Required action: Exact reproduction of the following data is required.

═══ Records to process ═══

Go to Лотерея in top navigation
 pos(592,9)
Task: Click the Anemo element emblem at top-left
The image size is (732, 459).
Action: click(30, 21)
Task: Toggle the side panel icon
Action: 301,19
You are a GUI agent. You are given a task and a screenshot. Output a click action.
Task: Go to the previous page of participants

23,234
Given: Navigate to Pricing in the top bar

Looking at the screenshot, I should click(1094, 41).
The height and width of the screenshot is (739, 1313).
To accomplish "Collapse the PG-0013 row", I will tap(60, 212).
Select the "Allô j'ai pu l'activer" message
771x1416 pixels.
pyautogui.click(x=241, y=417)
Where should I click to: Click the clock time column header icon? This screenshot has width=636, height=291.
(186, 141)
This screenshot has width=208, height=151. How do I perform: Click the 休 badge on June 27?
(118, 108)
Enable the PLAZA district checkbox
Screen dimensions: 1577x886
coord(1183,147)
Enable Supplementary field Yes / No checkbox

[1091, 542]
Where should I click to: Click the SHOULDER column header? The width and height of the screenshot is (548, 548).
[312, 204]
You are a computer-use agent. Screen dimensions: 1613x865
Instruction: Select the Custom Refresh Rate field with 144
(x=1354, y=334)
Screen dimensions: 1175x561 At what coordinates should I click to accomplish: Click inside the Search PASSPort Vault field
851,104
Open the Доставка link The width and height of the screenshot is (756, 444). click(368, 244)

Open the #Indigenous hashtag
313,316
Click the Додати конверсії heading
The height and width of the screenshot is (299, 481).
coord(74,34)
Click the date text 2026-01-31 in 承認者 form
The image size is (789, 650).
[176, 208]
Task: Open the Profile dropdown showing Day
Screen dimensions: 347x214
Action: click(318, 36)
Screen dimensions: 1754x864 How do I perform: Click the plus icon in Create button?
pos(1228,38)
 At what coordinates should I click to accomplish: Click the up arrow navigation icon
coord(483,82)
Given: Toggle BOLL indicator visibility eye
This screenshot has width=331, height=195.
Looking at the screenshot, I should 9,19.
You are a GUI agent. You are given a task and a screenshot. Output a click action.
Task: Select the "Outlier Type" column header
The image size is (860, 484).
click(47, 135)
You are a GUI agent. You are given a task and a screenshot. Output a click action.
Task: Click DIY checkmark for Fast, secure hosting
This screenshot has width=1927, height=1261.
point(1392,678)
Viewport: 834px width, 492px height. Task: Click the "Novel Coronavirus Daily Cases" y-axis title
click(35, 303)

═══

Solution:
Go to Лотерея in top navigation
 pos(592,9)
Task: Click the Anemo element emblem at top-left
The image size is (732, 459).
Action: click(30, 21)
Task: Toggle the side panel icon
Action: 301,19
You are a GUI agent. You are given a task and a screenshot. Output a click action.
Task: Go to the previous page of participants

23,234
Given: Navigate to Pricing in the top bar

Looking at the screenshot, I should click(1094, 41).
The height and width of the screenshot is (739, 1313).
To accomplish "Collapse the PG-0013 row", I will tap(60, 212).
Select the "Allô j'ai pu l'activer" message
771x1416 pixels.
pyautogui.click(x=241, y=417)
Where should I click to: Click the clock time column header icon? This screenshot has width=636, height=291.
(186, 141)
This screenshot has width=208, height=151. How do I perform: Click the 休 badge on June 27?
(118, 108)
Enable the PLAZA district checkbox
Screen dimensions: 1577x886
coord(1183,147)
Enable Supplementary field Yes / No checkbox

[1091, 542]
Where should I click to: Click the SHOULDER column header? The width and height of the screenshot is (548, 548).
[312, 204]
You are a computer-use agent. Screen dimensions: 1613x865
Instruction: Select the Custom Refresh Rate field with 144
(x=1354, y=334)
Screen dimensions: 1175x561 At what coordinates should I click to accomplish: Click inside the Search PASSPort Vault field
851,104
Open the Доставка link The width and height of the screenshot is (756, 444). click(368, 244)

Open the #Indigenous hashtag
313,316
Click the Додати конверсії heading
The height and width of the screenshot is (299, 481).
coord(74,34)
Click the date text 2026-01-31 in 承認者 form
The image size is (789, 650).
[176, 208]
Task: Open the Profile dropdown showing Day
Screen dimensions: 347x214
Action: click(318, 36)
Screen dimensions: 1754x864 How do I perform: Click the plus icon in Create button?
pos(1228,38)
 At what coordinates should I click to accomplish: Click the up arrow navigation icon
coord(483,82)
Given: Toggle BOLL indicator visibility eye
This screenshot has width=331, height=195.
Looking at the screenshot, I should 9,19.
You are a GUI agent. You are given a task and a screenshot. Output a click action.
Task: Select the "Outlier Type" column header
The image size is (860, 484).
click(47, 135)
You are a GUI agent. You are given a task and a screenshot. Output a click action.
Task: Click DIY checkmark for Fast, secure hosting
This screenshot has width=1927, height=1261.
point(1392,678)
Viewport: 834px width, 492px height. Task: Click the "Novel Coronavirus Daily Cases" y-axis title
click(35, 303)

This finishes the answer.